Return the stretch of the railroad game post from "Coming out of" through "speed dropped considerably.", copied word for word.

TEXT EXTRACT ▸
_ _ _ _
I played a quick few years starting at 1910 in the Heartland scenario (which has exquisitely well crafted terrain BTW). Breakdown chances varied based on several factors:

* Engine reliability rating

* Engine age

* Current speed

* Train weight

* Uphill grade

* Cornering (acts like +2% grade)

* Oil level

Coming out of the chute, a new 4-6-2 Pacific typically displayed a 7% chance of breakdown at 61 mph with high oil on level straight track. With half oil in a turn on a 3.5% grade, the risk soared (it could more than double) even though speed dropped considerably.

So here's what I think happened to me in my US History game:

In 1903, I had been running 10-Wheelers  with 2 pax/mail cars at maybe 40mph. In that era, loaded pax and mail cars weigh 15 tons each, making 30-ton trains.

Jan 1904 gave me my 4-6-2 Pacifics early as the benefit  of an investment event in my scenario (Pacifics normally appear in June 1908). These powerful engines, serving growing cities, run most economically with more cars, so I expanded my consists to 3 pax/mail cars each (45-ton trains). If not for the Rocky mountains and Pacifics' poor climbing ability, I might have stretched to 4 or 5.
_ _ _ _
DATASET CONTENT ▸

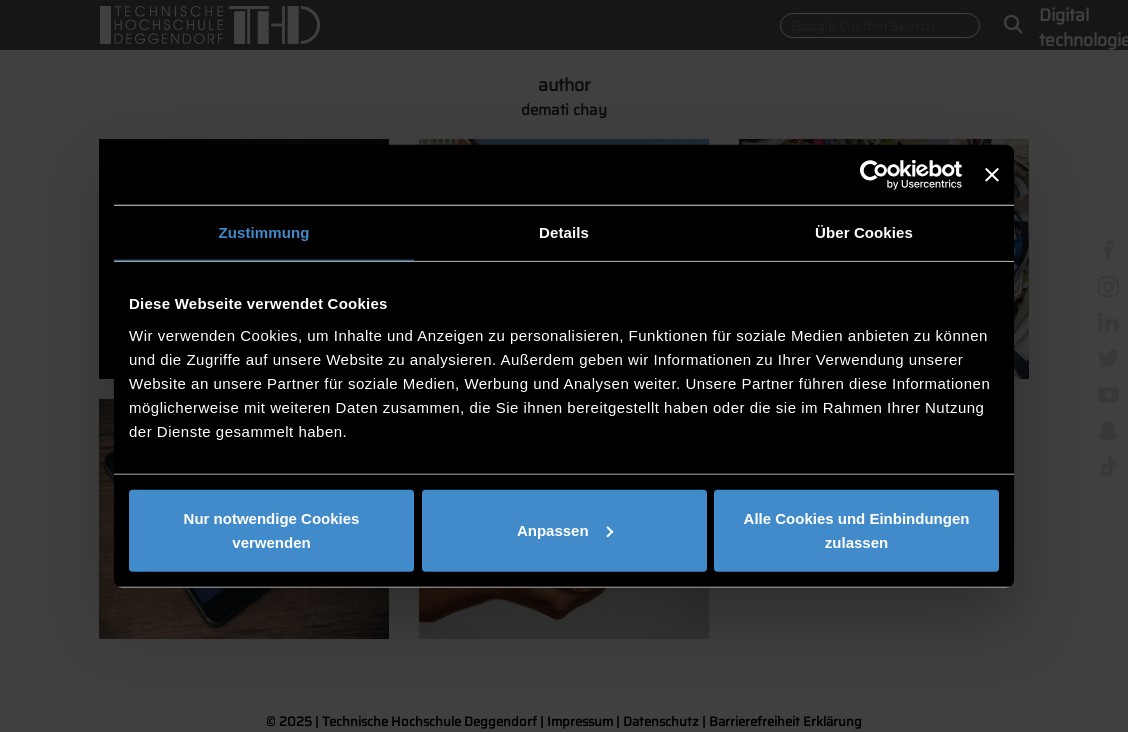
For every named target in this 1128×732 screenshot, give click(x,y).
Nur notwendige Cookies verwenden (272, 529)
_ _ _ _
EXERCISE RESPONSE ▸
Coming out of the chute, a new 4-6-2 Pacific typically displayed a 7% chance of breakdown at 61 mph with high oil on level straight track. With half oil in a turn on a 3.5% grade, the risk soared (it could more than double) even though speed dropped considerably.